There’s life in the old dogs yet

Five years since their ambitious-yet-uneven double album ‘Stadium Arcadium’, and it’s all change in the Chili Peppers camp again. Out is long-serving guitar hero John Frusciante, and in his place, close friend and multi-instrumentalist Josh Klinghoffer.

Unsurprisingly, instead of forcefully trying to fill Frusciante’s shoes with wailing virtuoso solos, Klinghoffer blends in with the group to evolve them into a fuller, more layered incarnation (their seventh!), all the while making his presence very well felt. That said, while almost every Chilis album has elevated one band member as a prominent star, on ‘I’m With You’, it would seem Anthony Kiedis is stepping up to claim that prize.

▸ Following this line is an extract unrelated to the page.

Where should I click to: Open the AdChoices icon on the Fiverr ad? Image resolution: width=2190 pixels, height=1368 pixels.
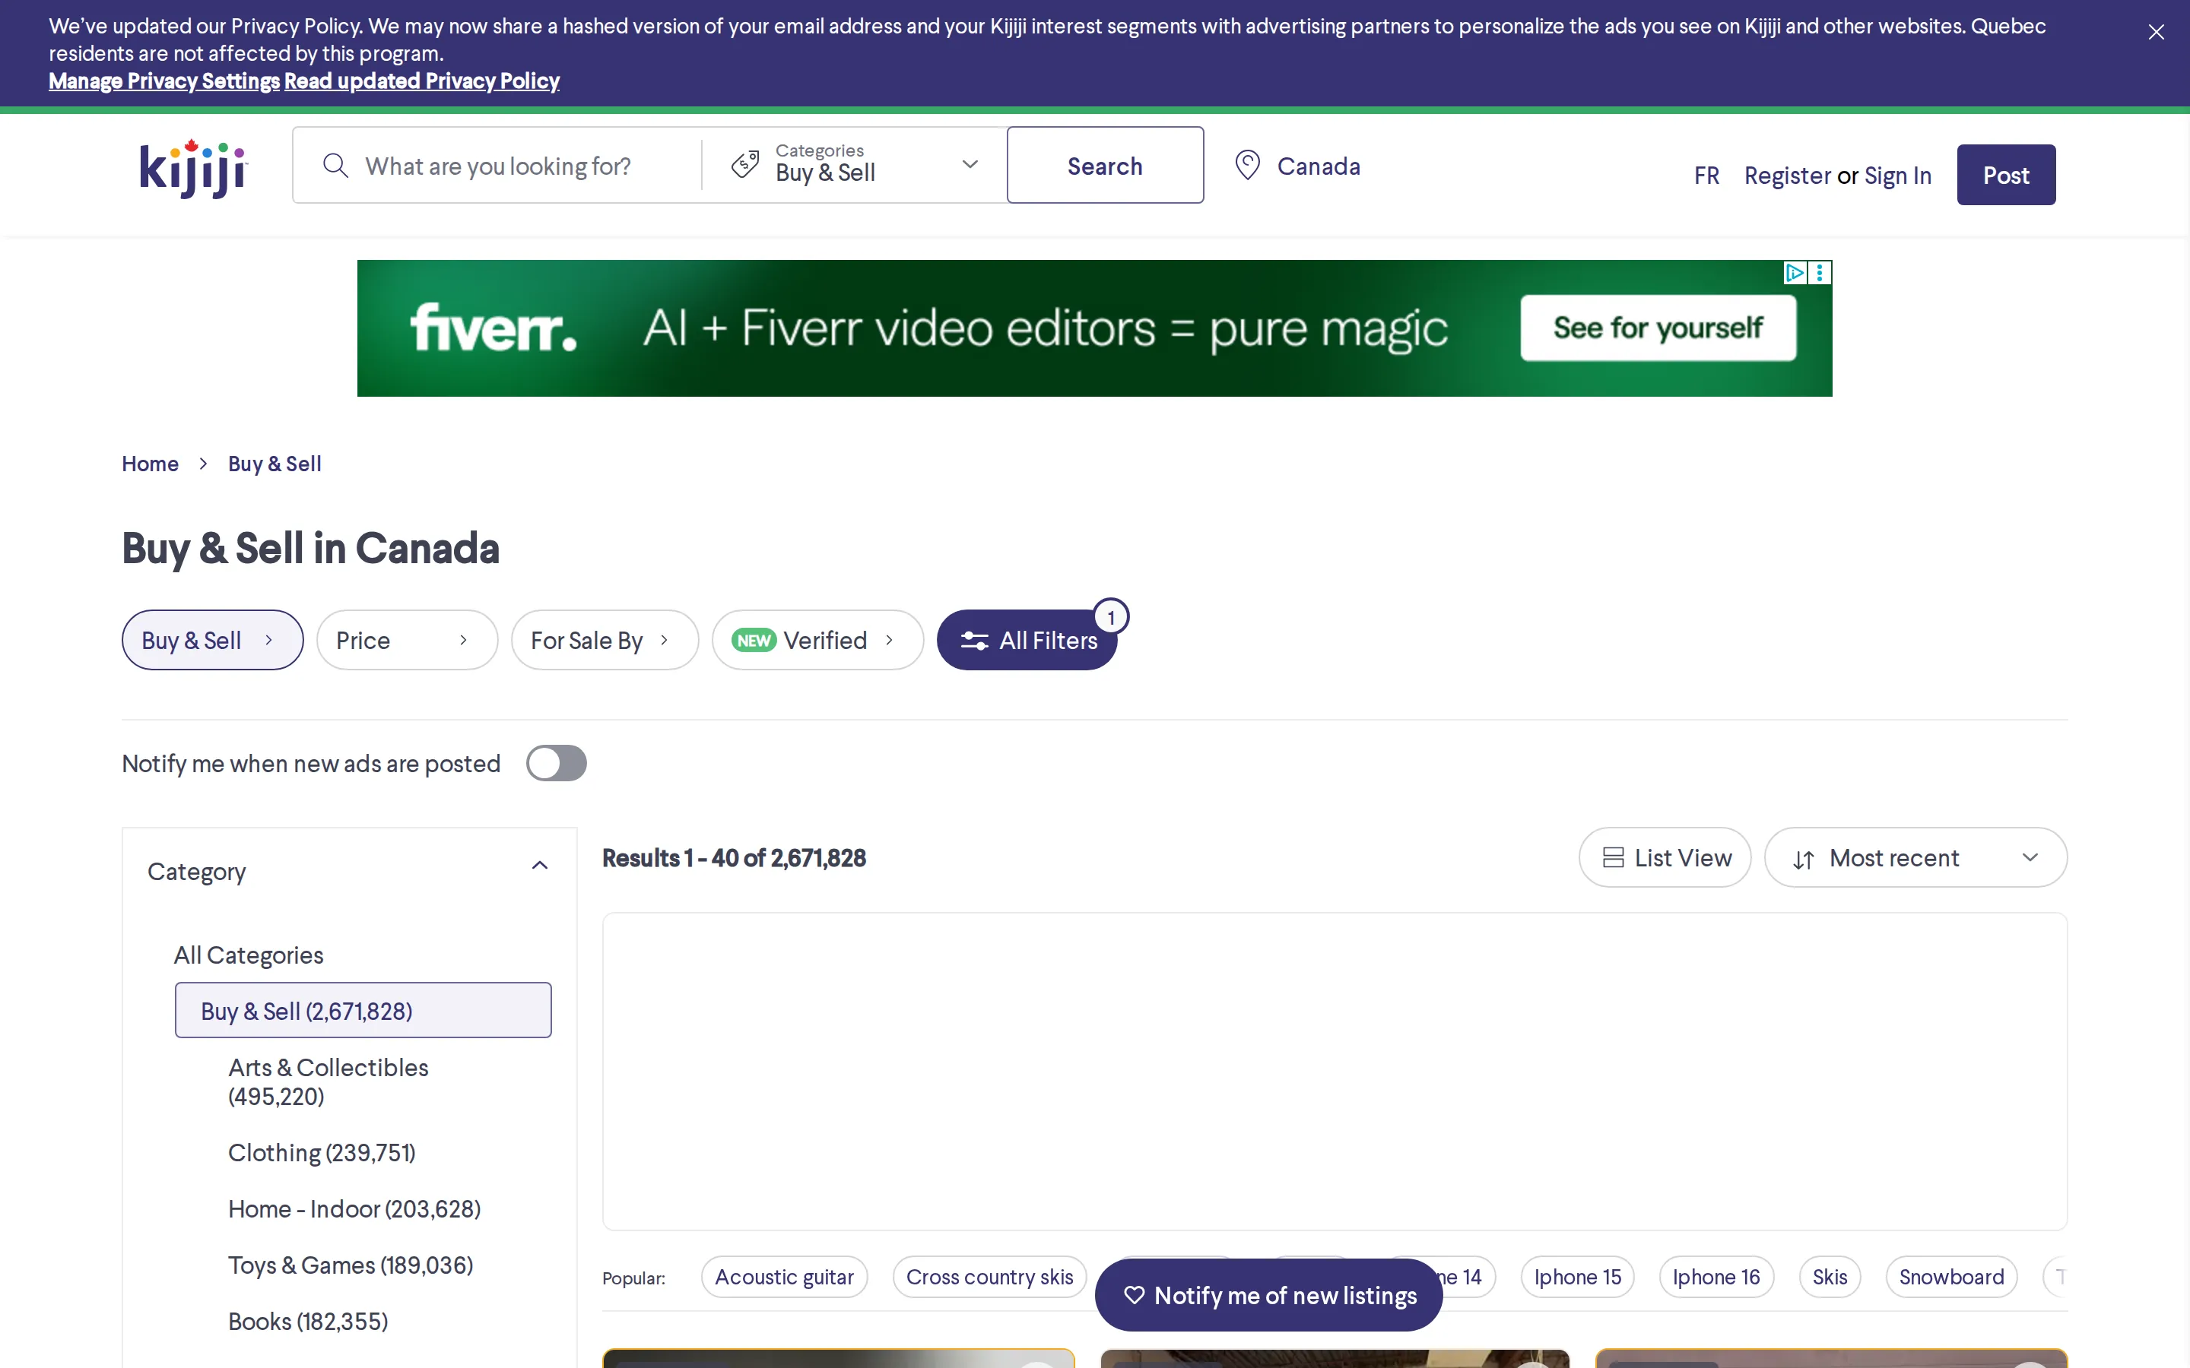(x=1794, y=272)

His singing has become fluid, the rapping more robust, his lyrics less salacious, more cerebral; perhaps the product of his becoming a father four years ago. To be fair, he’s probably been propelled by the enhancement of his bandmates, who all sound strong, invigorated and renewed. They ably traverse disco (‘Monarchy Of Roses’), post-punk (‘Factory Of Faith’), Afrobeat (‘Ethiopia’), punk (‘Goodbye Hooray’), and hip-hop: Flea’s syncopated piano stabs on ‘Even You Brutus’ sound like a long-lost Jay-Z sample.

With flashes of Moroder, ’60s LA pop, the ronnettes, and even jazz (thanks to Flea’s wonderfully intricate bass lines), ‘I’m With You’ and its impressive spectrum of musicality proves there’s life in the old dogs yet. Some may have written them off already, but on the strength of their best album in a decade, I’m with them.